I lived in Botswana for four months in a sweet little apartment. On my back patio, I had a small plot of ground that would have been perfect for a garden. I thought about planting a garden, talked a lot about planting a garden, looked at seeds for a planting a garden, enlisted help for planting my garden. But always in the back of my head was the thought, "It's not worth planting seeds. I'll have to break up this hard ground, find out what kind of plants will grow best and when the right time is to plant here, and water them constantly. I don't even know how long I'm going to be here. I will do all that work and then by the time the plants grow, I will be in Zimbabwe (ha!). I won't get to eat any of the fruits or vegetables I planted."

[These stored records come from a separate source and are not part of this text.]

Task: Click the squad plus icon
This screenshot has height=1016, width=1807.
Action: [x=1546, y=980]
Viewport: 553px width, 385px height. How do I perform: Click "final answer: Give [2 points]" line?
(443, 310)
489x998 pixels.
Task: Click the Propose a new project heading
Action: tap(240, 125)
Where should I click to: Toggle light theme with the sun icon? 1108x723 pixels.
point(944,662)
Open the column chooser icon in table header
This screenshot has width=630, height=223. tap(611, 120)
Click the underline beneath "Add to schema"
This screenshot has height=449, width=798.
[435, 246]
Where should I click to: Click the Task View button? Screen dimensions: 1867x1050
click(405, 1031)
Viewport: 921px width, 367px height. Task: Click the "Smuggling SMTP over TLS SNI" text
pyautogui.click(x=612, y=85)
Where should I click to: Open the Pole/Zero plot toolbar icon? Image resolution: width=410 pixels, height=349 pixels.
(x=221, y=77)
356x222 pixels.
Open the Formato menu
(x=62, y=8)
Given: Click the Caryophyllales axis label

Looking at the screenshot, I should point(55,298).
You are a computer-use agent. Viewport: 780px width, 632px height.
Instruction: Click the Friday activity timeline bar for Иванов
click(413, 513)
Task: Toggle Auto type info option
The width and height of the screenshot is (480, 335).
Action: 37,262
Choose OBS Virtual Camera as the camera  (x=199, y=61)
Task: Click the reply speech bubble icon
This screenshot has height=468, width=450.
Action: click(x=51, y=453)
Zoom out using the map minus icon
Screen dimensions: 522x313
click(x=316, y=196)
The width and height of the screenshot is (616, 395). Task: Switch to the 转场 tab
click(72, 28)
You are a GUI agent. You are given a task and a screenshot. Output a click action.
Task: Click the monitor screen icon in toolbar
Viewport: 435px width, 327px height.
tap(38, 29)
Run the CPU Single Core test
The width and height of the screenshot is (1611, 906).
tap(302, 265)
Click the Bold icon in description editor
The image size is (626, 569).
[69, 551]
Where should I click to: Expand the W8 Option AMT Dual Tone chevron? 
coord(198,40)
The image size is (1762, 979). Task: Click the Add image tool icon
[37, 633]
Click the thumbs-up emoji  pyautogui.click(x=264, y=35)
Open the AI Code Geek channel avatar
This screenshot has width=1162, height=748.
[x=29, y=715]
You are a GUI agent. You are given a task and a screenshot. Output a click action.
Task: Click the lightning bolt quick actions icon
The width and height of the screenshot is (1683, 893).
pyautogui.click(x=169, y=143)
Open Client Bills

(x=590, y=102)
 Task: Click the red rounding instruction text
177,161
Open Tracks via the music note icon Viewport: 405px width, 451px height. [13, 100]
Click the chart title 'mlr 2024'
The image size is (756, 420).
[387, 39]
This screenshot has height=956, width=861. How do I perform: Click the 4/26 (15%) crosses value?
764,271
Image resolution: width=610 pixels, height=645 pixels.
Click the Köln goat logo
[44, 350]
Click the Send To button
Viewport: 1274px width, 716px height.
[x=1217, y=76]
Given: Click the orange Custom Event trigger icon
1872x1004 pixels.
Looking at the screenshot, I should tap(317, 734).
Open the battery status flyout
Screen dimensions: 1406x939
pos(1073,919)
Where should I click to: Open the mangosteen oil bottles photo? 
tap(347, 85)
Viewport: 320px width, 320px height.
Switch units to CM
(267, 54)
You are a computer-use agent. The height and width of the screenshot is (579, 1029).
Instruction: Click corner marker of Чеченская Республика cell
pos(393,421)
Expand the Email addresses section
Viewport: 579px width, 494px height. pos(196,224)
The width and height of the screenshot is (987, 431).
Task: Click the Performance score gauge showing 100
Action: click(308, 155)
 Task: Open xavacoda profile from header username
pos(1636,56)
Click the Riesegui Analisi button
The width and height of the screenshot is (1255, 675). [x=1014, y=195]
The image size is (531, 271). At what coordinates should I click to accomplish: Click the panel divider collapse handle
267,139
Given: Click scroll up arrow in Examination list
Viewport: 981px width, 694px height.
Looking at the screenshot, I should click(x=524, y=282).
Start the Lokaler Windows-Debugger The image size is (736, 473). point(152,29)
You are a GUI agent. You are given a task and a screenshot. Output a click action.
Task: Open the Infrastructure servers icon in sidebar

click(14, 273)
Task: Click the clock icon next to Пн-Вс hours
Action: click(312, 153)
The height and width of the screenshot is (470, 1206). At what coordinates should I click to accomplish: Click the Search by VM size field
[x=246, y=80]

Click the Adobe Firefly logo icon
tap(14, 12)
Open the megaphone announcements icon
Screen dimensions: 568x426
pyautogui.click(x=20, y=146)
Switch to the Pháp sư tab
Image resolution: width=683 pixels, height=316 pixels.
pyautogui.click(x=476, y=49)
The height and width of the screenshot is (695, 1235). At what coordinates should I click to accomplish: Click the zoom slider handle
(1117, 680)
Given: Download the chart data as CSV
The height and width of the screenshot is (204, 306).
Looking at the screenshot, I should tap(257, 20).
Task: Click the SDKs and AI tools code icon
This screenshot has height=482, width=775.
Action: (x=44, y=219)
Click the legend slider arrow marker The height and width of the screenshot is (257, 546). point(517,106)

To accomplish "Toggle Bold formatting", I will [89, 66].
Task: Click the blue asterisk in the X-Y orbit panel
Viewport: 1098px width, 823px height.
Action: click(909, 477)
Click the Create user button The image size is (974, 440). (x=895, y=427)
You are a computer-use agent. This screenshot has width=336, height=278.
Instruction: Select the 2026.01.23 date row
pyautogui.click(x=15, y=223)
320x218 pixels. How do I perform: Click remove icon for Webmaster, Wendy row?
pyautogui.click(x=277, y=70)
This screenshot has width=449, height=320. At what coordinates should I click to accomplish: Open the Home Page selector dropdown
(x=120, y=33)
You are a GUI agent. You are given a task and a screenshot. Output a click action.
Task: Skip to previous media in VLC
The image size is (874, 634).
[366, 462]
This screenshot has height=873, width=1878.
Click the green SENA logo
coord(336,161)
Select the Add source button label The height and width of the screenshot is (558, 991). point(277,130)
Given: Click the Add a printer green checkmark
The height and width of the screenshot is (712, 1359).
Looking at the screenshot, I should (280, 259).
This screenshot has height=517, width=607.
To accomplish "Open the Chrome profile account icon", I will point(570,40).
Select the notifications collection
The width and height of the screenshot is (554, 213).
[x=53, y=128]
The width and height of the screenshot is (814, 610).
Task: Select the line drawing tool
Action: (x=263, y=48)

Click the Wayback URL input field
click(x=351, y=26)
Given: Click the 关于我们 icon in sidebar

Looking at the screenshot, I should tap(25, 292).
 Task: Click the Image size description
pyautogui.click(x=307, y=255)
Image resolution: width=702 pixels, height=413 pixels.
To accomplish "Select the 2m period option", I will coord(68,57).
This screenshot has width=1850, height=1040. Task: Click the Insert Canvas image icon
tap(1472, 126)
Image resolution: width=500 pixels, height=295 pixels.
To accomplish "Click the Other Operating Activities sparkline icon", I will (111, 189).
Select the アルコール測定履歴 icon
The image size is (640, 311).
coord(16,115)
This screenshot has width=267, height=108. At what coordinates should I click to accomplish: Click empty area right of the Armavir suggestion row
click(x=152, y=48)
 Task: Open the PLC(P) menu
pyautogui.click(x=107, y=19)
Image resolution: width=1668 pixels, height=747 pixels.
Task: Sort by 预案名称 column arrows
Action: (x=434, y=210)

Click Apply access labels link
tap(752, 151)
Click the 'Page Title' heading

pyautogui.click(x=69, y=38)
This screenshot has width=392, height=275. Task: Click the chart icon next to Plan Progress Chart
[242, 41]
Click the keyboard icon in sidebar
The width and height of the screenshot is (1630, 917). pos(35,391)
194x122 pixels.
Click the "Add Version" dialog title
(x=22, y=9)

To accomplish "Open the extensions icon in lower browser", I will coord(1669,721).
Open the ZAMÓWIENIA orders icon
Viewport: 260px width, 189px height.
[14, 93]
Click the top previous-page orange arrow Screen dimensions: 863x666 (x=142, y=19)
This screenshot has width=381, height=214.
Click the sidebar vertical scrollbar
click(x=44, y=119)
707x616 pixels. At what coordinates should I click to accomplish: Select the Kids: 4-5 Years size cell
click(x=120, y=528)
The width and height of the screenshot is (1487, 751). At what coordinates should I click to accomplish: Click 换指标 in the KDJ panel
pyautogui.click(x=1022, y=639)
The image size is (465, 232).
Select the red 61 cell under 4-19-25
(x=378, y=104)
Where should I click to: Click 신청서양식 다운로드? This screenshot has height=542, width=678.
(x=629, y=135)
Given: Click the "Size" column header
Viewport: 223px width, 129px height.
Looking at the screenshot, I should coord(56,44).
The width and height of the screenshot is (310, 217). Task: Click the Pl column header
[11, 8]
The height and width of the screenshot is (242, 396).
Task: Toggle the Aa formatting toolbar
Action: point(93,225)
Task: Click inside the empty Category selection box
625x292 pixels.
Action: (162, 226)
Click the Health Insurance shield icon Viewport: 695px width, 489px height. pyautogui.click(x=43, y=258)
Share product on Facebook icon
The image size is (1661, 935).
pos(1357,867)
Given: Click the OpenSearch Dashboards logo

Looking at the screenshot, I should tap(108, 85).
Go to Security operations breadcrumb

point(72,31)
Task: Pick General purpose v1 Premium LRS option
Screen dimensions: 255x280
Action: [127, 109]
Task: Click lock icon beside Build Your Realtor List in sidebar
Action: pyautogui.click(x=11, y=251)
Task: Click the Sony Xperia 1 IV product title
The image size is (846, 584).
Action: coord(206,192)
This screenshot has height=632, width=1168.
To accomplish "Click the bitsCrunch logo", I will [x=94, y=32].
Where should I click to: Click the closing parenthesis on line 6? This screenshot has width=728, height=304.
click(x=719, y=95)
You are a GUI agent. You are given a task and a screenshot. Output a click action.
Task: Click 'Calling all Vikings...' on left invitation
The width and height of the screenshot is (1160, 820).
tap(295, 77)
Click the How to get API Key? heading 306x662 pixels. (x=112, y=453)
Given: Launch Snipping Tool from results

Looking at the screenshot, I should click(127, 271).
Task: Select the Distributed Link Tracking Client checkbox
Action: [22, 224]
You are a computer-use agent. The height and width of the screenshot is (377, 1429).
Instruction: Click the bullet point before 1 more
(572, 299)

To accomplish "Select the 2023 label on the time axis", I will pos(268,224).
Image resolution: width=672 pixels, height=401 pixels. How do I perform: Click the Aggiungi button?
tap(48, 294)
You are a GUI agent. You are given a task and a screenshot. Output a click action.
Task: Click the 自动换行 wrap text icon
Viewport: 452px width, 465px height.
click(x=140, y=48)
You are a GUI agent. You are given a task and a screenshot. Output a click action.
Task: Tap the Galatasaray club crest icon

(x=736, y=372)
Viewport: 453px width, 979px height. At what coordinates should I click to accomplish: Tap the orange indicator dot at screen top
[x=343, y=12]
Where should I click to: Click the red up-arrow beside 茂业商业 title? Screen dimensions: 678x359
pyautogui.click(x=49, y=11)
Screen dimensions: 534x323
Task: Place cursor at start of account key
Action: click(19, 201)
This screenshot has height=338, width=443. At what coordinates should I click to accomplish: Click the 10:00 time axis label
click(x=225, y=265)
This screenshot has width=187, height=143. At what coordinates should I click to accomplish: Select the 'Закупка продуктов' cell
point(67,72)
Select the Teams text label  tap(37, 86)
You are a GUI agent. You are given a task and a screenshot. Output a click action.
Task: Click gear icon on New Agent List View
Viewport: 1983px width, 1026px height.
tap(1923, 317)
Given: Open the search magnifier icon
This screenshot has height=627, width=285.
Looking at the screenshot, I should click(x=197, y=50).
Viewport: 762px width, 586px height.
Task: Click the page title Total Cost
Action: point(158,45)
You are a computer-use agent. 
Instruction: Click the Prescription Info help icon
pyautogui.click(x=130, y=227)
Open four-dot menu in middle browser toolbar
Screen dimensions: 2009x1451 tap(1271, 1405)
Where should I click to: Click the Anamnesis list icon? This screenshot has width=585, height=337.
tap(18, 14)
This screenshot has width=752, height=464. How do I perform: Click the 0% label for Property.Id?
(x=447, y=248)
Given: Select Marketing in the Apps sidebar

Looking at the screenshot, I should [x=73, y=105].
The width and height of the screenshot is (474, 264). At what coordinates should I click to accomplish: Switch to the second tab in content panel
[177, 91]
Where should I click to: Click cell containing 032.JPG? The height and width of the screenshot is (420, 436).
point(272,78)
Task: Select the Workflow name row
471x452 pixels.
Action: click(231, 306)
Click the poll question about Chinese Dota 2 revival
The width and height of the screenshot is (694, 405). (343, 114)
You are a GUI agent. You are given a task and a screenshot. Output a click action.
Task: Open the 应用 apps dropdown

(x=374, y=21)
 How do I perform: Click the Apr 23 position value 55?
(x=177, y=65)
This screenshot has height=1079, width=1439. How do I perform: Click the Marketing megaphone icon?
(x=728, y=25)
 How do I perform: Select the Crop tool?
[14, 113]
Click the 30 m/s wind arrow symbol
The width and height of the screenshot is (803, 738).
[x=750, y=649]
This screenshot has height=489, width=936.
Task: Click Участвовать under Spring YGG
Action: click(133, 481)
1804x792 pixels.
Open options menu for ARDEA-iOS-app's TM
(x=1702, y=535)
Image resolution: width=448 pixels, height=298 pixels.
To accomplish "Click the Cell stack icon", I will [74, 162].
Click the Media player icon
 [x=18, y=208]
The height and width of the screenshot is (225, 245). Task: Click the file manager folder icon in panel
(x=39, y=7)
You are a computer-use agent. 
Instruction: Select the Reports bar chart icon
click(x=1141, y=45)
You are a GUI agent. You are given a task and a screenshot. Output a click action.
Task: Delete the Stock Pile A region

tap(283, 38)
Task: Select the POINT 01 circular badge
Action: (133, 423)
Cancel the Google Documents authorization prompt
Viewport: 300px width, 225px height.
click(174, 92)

So I didn't. I didn't plant a garden and I didn't have any fruit. Due to the temporary nature of my stay in Botswana, I felt the tension between putting down roots and numbering my days, never unpacking my last suitcase.

And maybe I was justified with the suitcase thing, because then I was transferred to Zambia.

Zambia is a lush, green, beautiful country. In our yard we have a big garden, as well as many fruit trees. My favorite is the avocado tree… unlimited supply of fresh, free, organic avocados = happiness. But there is one problem with that tree. It produces avocados in abundance, but the tree is so tall that it is impossible to pick the ones from the top. They hang there until they rot or fall off, and we don't get to enjoy them. Kayla has witnessed my frustration over this predicament many times and laughed as I have tried to climb the tree and beat them off with a stick. Not effective, in case you were wondering.

I don't know much about agriculture, but I will say that in these two countries where I have ministered, there are spiritual parallels to the land I have just described. They are very different places with very different needs. Looking back at my time and Botswana, I hope and pray that I was more effective in planting seeds spiritually than I was with my nonexistent garden. And looking forward upon the mere 13 months I have left in Zambia, I pray that I will be more effective in harvesting than I am in knocking avocados off my tree. Because the fields here are ready for harvest. Oh, they are so ready. 

Every day I am amazed by my precious Zambian friends and fellow believers who have such big dreams of advancing the kingdom. They are a great an encouragement to me, yet at the same time I feel so inadequate. How can I help them seek the Lord's direction? How can I encourage them to obedience? How can I help mobilize them?

It has taken some time for me to realize, but the Word of God addresses all these questions and more than makes up for my deficiencies of knowledge in planting, watering, and harvesting.

He says we should ask him to send out more workers into the harvest. (Matt 9:38) 
He says that if we sow abundantly, we will reap abundantly… sow sparingly and you will reap sparingly. (2 Corinthians 9:6)
And perhaps most relieving (or most humbling) is the truth that those of us who plant and those who water are nothing, but only God, who makes things grow. (1 Corinthians 3:7)

I don't have to have all the answers. Yes, I am called to be faithful in planting seeds. Yes, I will do everything I can to nurture those plants and see them produce fruit. But it is the Lord of the harvest who makes things grow, who carries to completion the good work he begins in each one's life.